Даже в тех случаях, когда, повинуясь зову времени, Кончаловский со всей посильной искренностью открывал персонажам второго плана оперативный простор – будь то Прохор или дед Тихомир, он же сам этот простор и ограничивал. Разовое доминирование в кадре героев-эпизодников вовсе не расширяло их героические возможности, но лишь подчеркивало их отдельность, обособленность в развитии основного действия – статус не факта, а скорее артефакта в экранных событиях.
Если поискать в образном мире фильма наиболее подходящее для драматичных кинопортретов Прохора и деда Тихомира соседство, скорее всего, оно обнаружится в сцене, где Ася Клячина в своей избе демонстрирует нечаянно нагрянувшему ухажеру Сашке Чиркунову семейную фотогалерею: «Это прадед мой, Пал Василич Клячин… сто шесть лет жил. Вот этот дом он построил… три раза дом горел, последний раз семьдесят лет стоит… бурлаком был… дядя – на фронте погиб… Тут вот бабка с дедом, бабка красавица была, глазки такие хорошие, золотые глазки… убил он ее, из ревности…»
Чтобы яснее обозначить не просто фактурную, но более глубокую родовую близость сцены в пивной, где дед Тихомир рассказывал о себе, и сцены в избе, где Ася рассказывала о своих предках, Кончаловский предельно сближал эти сцены в монтаже – так, что они буквально следовали одна за другой. Трудно было при этом не заметить, что автор, сумевший пробудить, наполнить жизнью снулую периферию, даже во времена безграничной открытости другим проявлял и очевидную неготовность к окончательному раскрепощению тружеников второго плана, к их выходу за рамки строго определенного жанрового измерения, причудливой этносреды – и драматичной, и потешной.
Без учета этого подспудного фольклорно-лубочного течения в фильме, наверное, не понять и ту авторскую установку, которую режиссер, работая над картиной, сформулировал для себя и о которой позднее говорил в воспоминаниях, – снять сюрреалистическую сказку в хроникальной манере[151].

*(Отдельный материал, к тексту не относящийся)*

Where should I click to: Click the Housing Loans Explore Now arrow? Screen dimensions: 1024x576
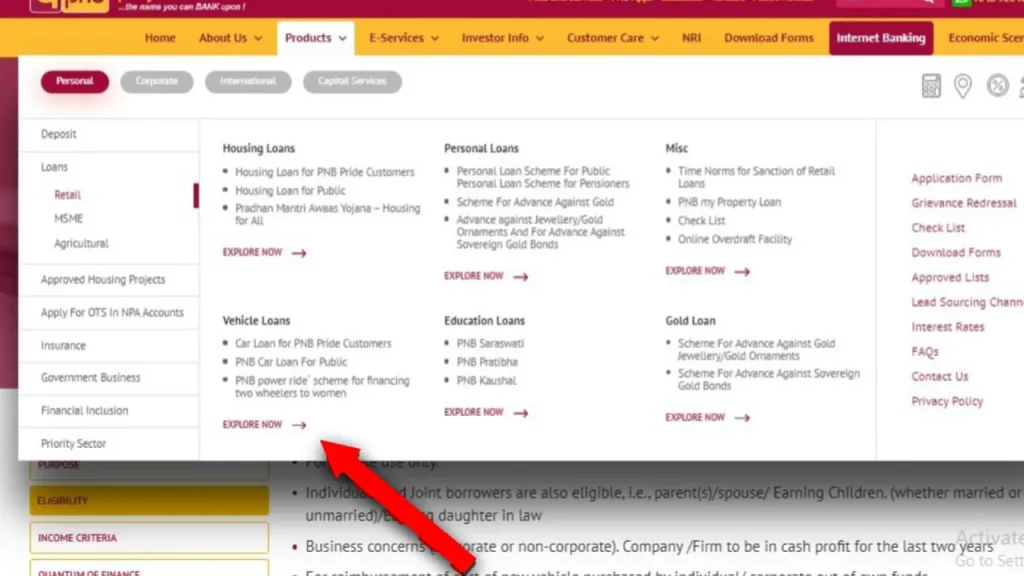click(x=298, y=253)
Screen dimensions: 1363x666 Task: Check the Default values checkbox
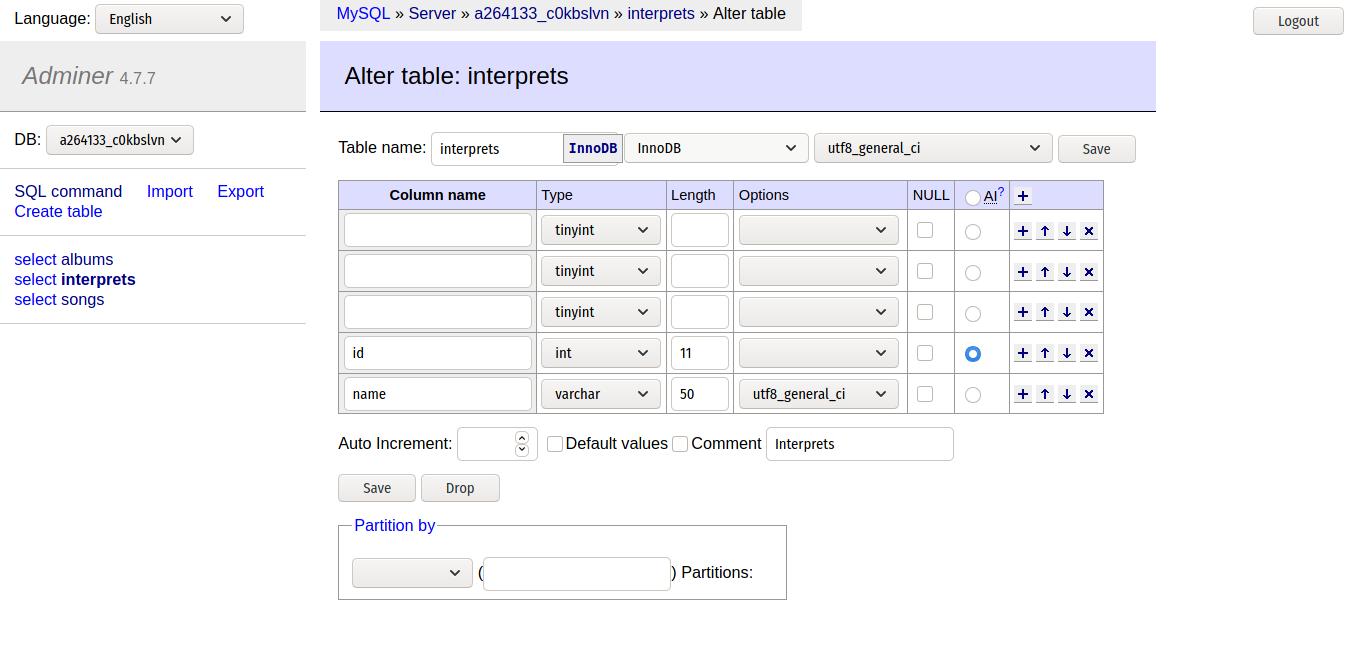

Тут следовало бы уточнить: снять в «хроникальной манере» так, чтобы сказка все же не стала былью и не превратилась в образ той самой безбрежной, вновь открывшейся шестидесятникам жизненной реальности, отдавшись которой со всей страстью герои эпохи только и могли приблизиться к самим себе. Настороженность по отношению к жизни без берегов и к экспансии других в частную жизнь главных героев не покидала Кончаловского даже на пике оттепели.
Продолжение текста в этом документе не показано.